All questions are mandatory, as indicated by *.

Page 1 of 4

4. Have you conducted a data protection impact assessment (DPIA) before the deployment of your data analytics system?
q4

Article 35(1) of the UK GDPR says:

"Where a type of processing in particular using new technologies, and taking into account the nature, scope, context and purposes of the processing, is likely to result in a high risk to the rights and freedoms of natural persons, the controller shall, prior to the processing, carry out an assessment of the impact of the envisaged processing operations on the protection of personal data."

DPIAs are a key part of your accountability obligations under the UK GDPR, and when done properly can help you assess and demonstrate how you comply with all of your data protection obligations.

As data analytics is likely to be classed as an innovative technology and profile individuals on a large scale, if you use it to process personal data, then you must carry out a DPIA. In any case, if you have a major project that involves the use of personal data, it is good practice to do a DPIA.

5. Have you identified any high risks in your DPIA that you have been unable to sufficiently mitigate?
q5

Article 36(1) of the UK GDPR says:

"The controller shall consult the supervisory authority prior to processing where a data protection impact assessment under Article 35 indicates that the processing would result in a high risk in the absence of measures taken by the controller to mitigate the risk."

There is no explicit definition of ‘risk’ in the UK GDPR, but the various provisions on DPIAs make clear that this is about the risks to individuals’ interests.

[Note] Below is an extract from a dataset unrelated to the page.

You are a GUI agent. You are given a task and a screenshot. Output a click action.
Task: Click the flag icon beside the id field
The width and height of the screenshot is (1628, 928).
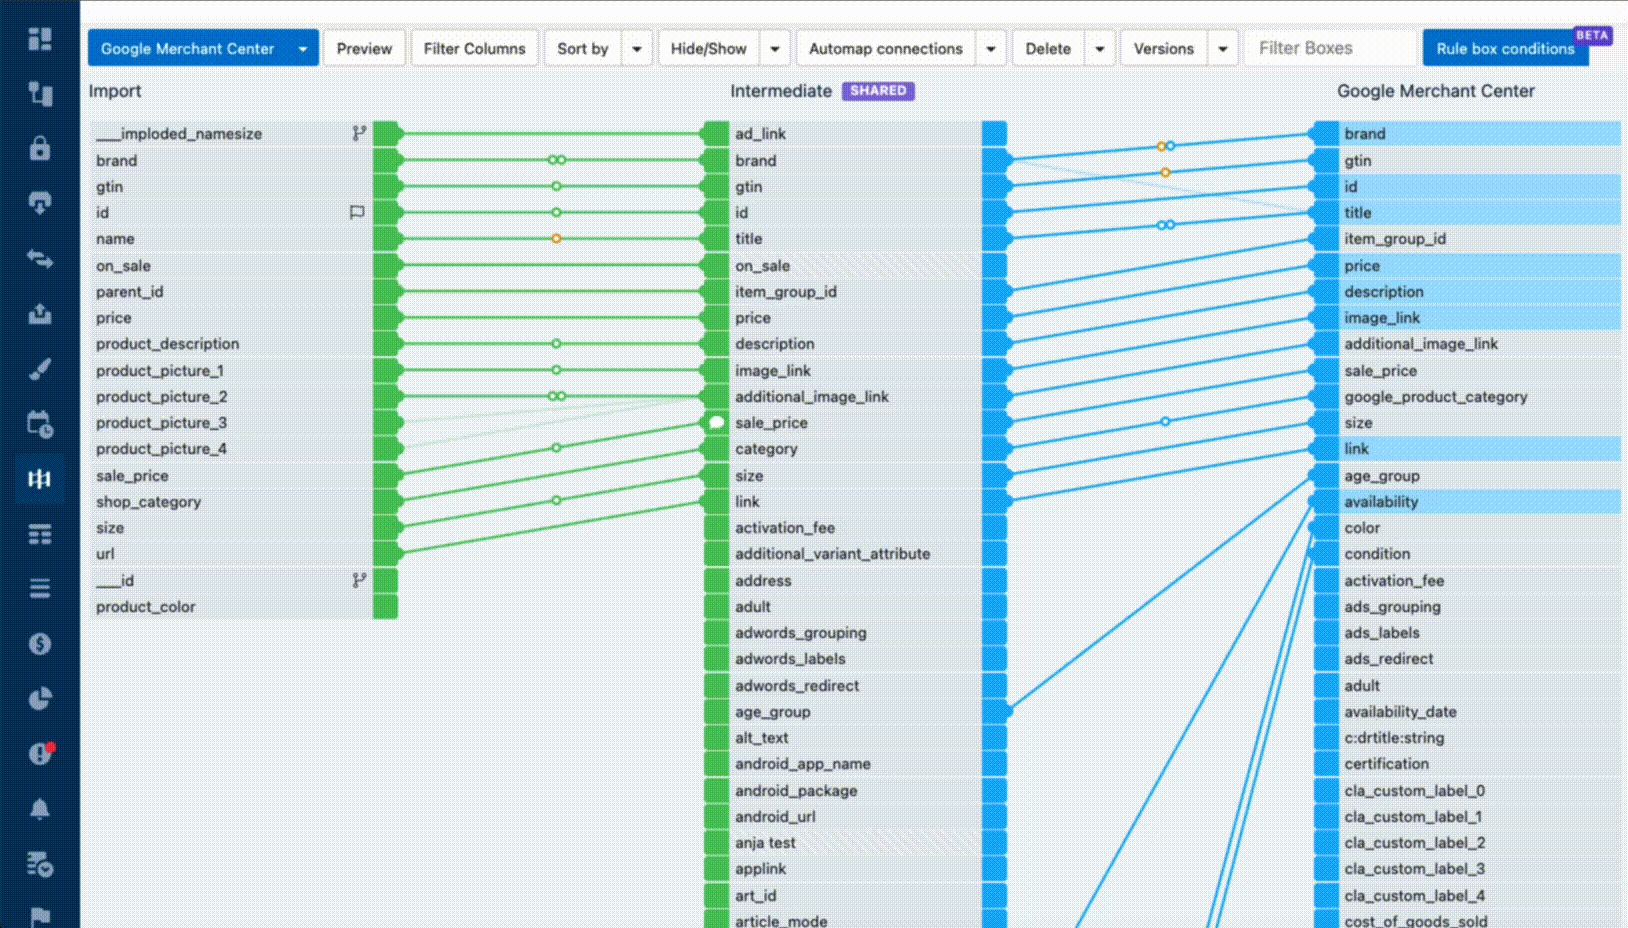358,212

The concept of potential harm or damage to individuals links to risk. Recital 75 of the UK GDPR provides some examples of risks where processing may lead to physical, material or non-material damage, in particular where the processing may give rise to:

• discrimination;

• identity theft or fraud;

• financial loss;

• damage to the reputation;

• loss of confidentiality of personal data protected by professional secrecy;

• unauthorised reversal of pseudonymisation; or

• any other significant economic or social disadvantage.

6. Has your system been designed to place appropriate measures to implement the data protection principles and safeguard individual rights?
q6 (optional)

Article 25 of the UK GDPR outlines ‘data protection by design and by default’ as an approach and an obligation, that requires you to integrate data protection concerns into every aspect of your processing activities. These are key elements of the UK GDPR’s risk-based approach and its focus on accountability, ie you are able to demonstrate how you are complying with its requirement.

Although data protection does not dictate how designers should do their job, if you use data analytics to process personal data, you need to comply with the principles of data protection by design and default.

7. Have you considered the competing interests in your data analytics system and how to manage them?
q7 (optional)

Your use of data analytics must comply with the requirements of data protection law. However, there can be a number of different values of interests, which may at times pull in different directions. For example, you may find that collecting more data improves the statistical accuracy of your data analytics system but risks contravening the data minimisation principle. Collecting less data may negatively impact the statistical accuracy but risks contravening the fairness principle.